____ Records provided
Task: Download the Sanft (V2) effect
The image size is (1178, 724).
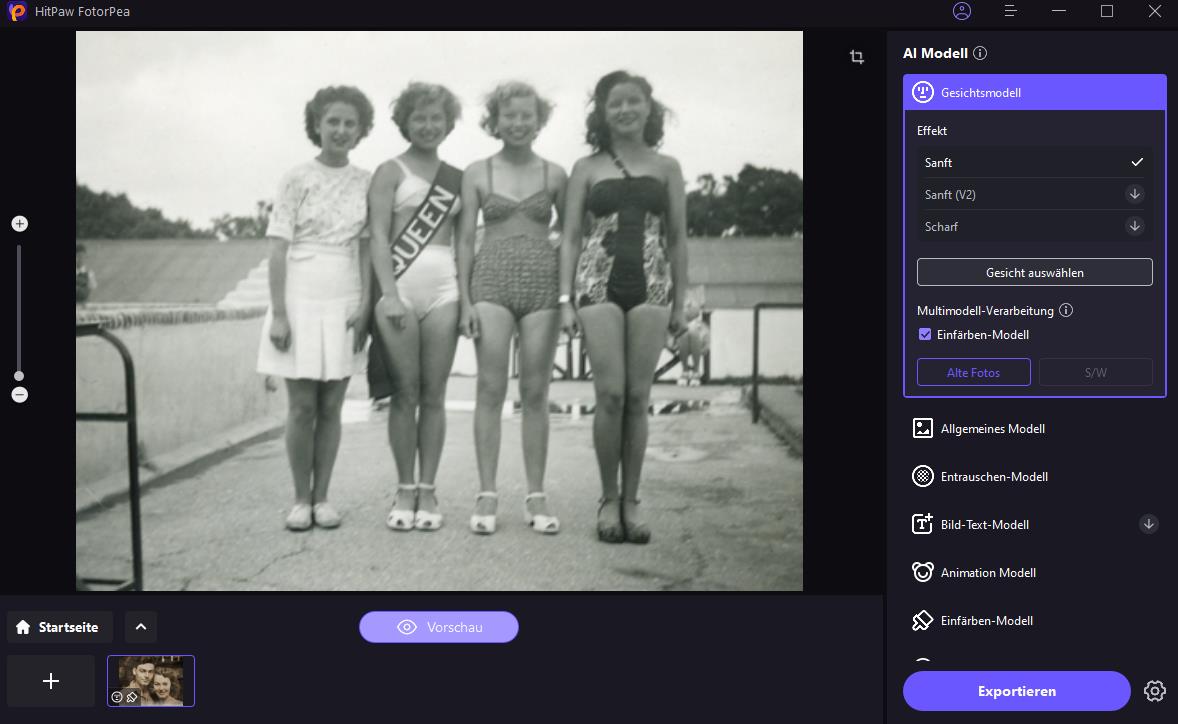Action: click(1134, 194)
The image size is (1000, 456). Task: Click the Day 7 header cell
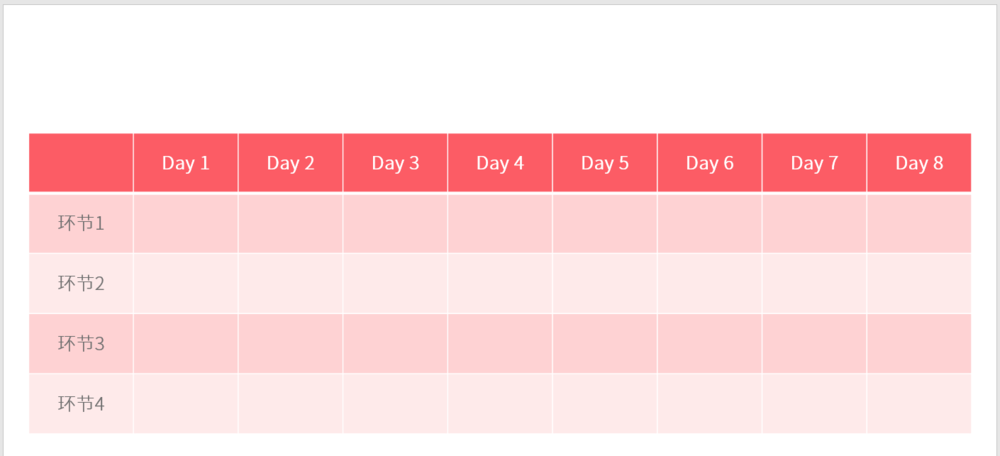(814, 163)
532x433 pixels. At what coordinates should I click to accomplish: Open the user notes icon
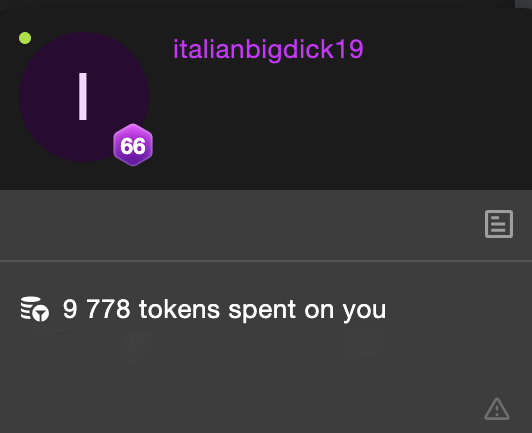pyautogui.click(x=499, y=224)
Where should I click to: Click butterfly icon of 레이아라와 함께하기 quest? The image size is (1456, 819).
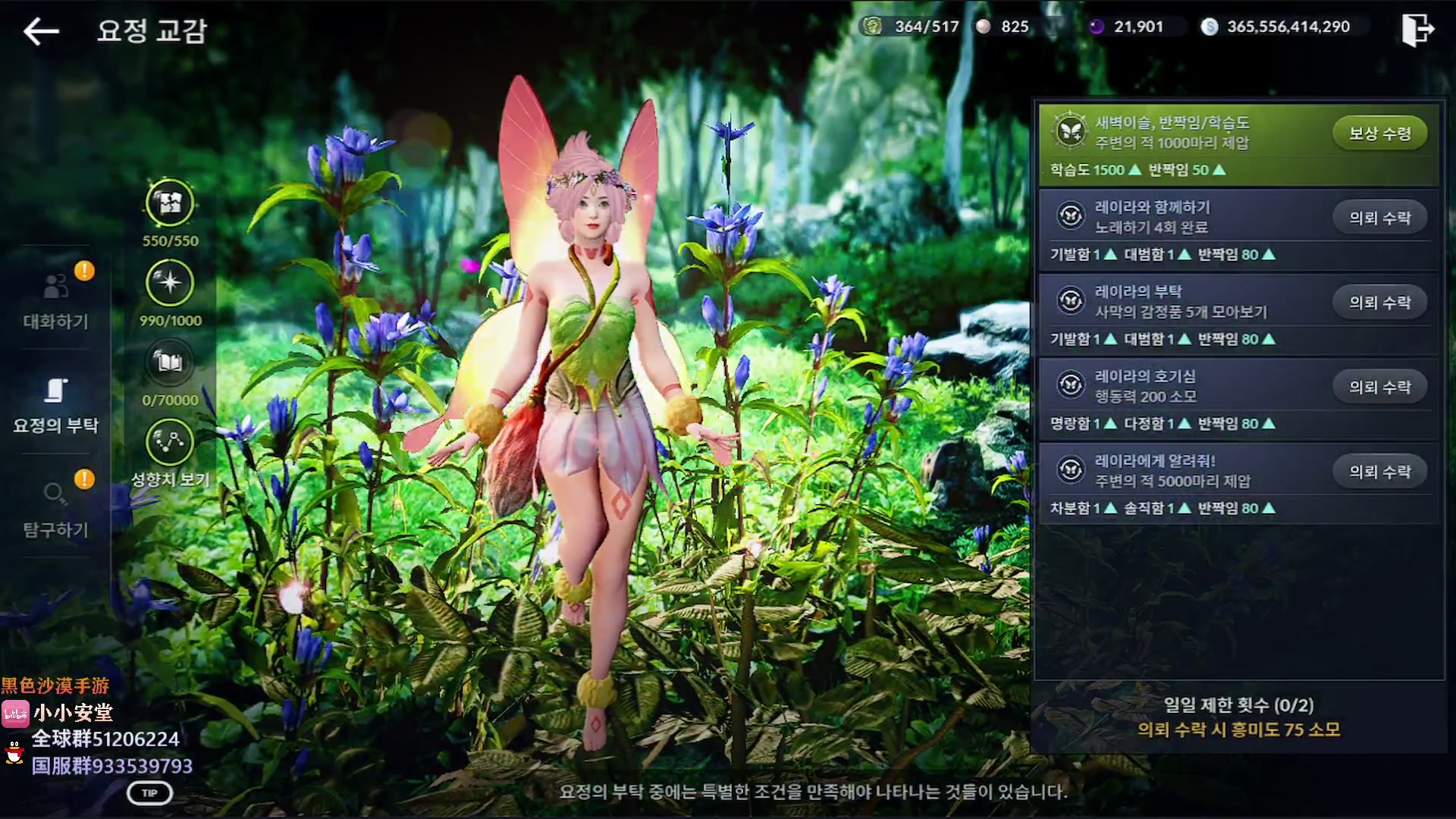[x=1071, y=217]
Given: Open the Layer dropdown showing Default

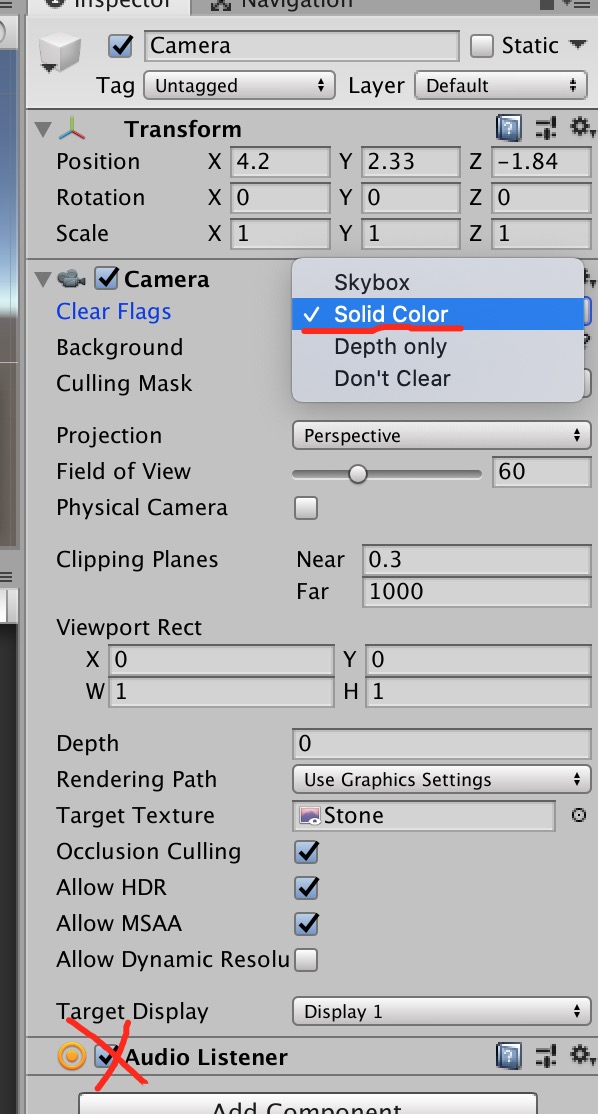Looking at the screenshot, I should click(x=500, y=85).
________
▸ Exercise brief
Count the lines of the entries above that contain the word "icon", and reply with that number alone.

▸ Complete output
2